Our thoughts: Although there were some problems with image viewing in Chrome, it worked in other browsers. Particularly great are the pull down menu choices that narrow the choices for you based on input. The pull downs helped to quickly make progress and to even validate entries (e.g. OH! Croydon does make sense!)
Global Plants Initiative – Resources for the Digitisation of Herbarium Specimens
Summary: “An international collaboration aiming to digitise and make available plant type specimens, together with other botanical resources, for scholarly purposes. The GPI network of content providers currently includes more than 166 partner herbaria representing over 57 countries.” Interestingly, it’s not herbaria sheets they’re crowdsourcing – it’s signatures and initials of botanists.
Our thoughts: Really neat application, but the explanation of what the site is all about could be clearer.
USGS Patuxent – North American Bird Phenology Program
Summary: Per commenter Sally Shelton, the “USGS Patuxent crew is running what appears to be a very successful crowdsourcing program for digitizing years’ worth of bird observations mailed in from all over the country on postcards for the first half of the 20th century.” Unfortunately we haven’t been able to find any further information on this – additional links would be welcome! Thanks to Jim for the link! We also found this which makes us smile.

** TASKS AND EXERCISES **
1/ What does the crowdsourcing passage say the Global Plants Initiative is crowdsourcing instead of herbarium sheets?
2/ Reproduce word for word the part of the crowdsourcing passage starting with "Our thoughts: Although" and going on through "could be clearer.".
The listing has no connection to the crowdsourcing passage.

** MATERIAL PROVIDED **
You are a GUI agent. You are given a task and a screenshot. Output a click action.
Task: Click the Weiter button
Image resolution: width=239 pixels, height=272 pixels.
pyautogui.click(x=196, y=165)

** TASK RESULTS **
1/ Signatures and initials of botanists.

2/
Our thoughts: Although there were some problems with image viewing in Chrome, it worked in other browsers. Particularly great are the pull down menu choices that narrow the choices for you based on input. The pull downs helped to quickly make progress and to even validate entries (e.g. OH! Croydon does make sense!)
Global Plants Initiative – Resources for the Digitisation of Herbarium Specimens
Summary: “An international collaboration aiming to digitise and make available plant type specimens, together with other botanical resources, for scholarly purposes. The GPI network of content providers currently includes more than 166 partner herbaria representing over 57 countries.” Interestingly, it’s not herbaria sheets they’re crowdsourcing – it’s signatures and initials of botanists.
Our thoughts: Really neat application, but the explanation of what the site is all about could be clearer.